🤖 AI Summary
Existing biomedical benchmarks largely neglect the most challenging PICO element—Outcome (clinical outcomes)—and lack high-quality, fine-grained annotated datasets. Method: We construct the first large-scale clinical outcome annotation dataset, covering 500 PubMed abstracts and an EBM-NLP subset; explicitly define and annotate fine-grained types of “clinically meaningful outcomes” through collaborative development of annotation guidelines by clinicians and NLP experts, achieving high inter-annotator agreement (Cohen’s κ = 0.76); propose an iteratively refined clinical NLP annotation protocol, fine-tune PubMedBERT, and evaluate at both entity-level and token-level granularity. Contribution/Results: Our model achieves entity-level F1 = 0.69 and token-level F1 = 0.76 on the EBM-NLP subset. The dataset is publicly released, establishing a new benchmark for automated clinical outcome extraction in evidence-based medicine.
📝 Abstract
The fundamental process of evidence extraction and synthesis in evidence-based medicine involves extracting PICO (Population, Intervention, Comparison, and Outcome) elements from biomedical literature. However, Outcomes, being the most complex elements, are often neglected or oversimplified in existing benchmarks. To address this issue, we present EvidenceOutcomes, a novel, large, annotated corpus of clinically meaningful outcomes extracted from biomedical literature.

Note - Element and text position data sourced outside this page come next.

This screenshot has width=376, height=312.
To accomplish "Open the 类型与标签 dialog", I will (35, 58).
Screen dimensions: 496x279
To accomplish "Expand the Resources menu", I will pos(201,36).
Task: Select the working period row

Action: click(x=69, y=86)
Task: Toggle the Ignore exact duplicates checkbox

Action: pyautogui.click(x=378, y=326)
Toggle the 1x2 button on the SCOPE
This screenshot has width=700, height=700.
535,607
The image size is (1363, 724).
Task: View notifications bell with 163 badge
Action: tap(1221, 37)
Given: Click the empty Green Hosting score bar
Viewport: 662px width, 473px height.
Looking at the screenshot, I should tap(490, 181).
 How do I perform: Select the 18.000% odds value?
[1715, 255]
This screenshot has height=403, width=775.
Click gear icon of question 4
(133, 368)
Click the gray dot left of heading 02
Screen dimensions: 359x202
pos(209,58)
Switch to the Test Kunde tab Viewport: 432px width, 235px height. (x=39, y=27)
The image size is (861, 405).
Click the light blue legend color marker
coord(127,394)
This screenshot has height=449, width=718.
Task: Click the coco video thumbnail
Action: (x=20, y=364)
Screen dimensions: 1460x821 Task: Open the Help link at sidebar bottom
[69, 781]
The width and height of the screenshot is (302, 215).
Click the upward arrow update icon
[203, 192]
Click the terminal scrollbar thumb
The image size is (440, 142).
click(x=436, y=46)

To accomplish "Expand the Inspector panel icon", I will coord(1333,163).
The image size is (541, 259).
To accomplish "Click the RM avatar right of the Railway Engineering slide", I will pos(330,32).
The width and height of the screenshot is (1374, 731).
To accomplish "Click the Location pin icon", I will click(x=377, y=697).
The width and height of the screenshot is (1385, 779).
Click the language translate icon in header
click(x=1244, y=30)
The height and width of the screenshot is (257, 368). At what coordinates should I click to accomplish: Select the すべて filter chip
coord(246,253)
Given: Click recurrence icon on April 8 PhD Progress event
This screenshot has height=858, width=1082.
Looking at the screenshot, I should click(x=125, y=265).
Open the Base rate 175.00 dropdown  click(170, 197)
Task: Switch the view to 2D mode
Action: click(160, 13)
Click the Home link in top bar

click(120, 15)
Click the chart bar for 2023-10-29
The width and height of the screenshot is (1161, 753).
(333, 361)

We first developed a robust annotation guideline for extracting clinically meaningful outcomes from text through iteration and discussion with clinicians and Natural Language Processing experts. Then, three independent annotators annotated the Results and Conclusions sections of a randomly selected sample of 500 PubMed abstracts and 140 PubMed abstracts from the existing EBM-NLP corpus. This resulted in EvidenceOutcomes with high-quality annotations of an inter-rater agreement of 0.76. Additionally, our fine-tuned PubMedBERT model, applied to these 500 PubMed abstracts, achieved an F1-score of 0.69 at the entity level and 0.76 at the token level on the subset of 140 PubMed abstracts from the EBM-NLP corpus. EvidenceOutcomes can serve as a shared benchmark to develop and test future machine learning algorithms to extract clinically meaningful outcomes from biomedical abstracts.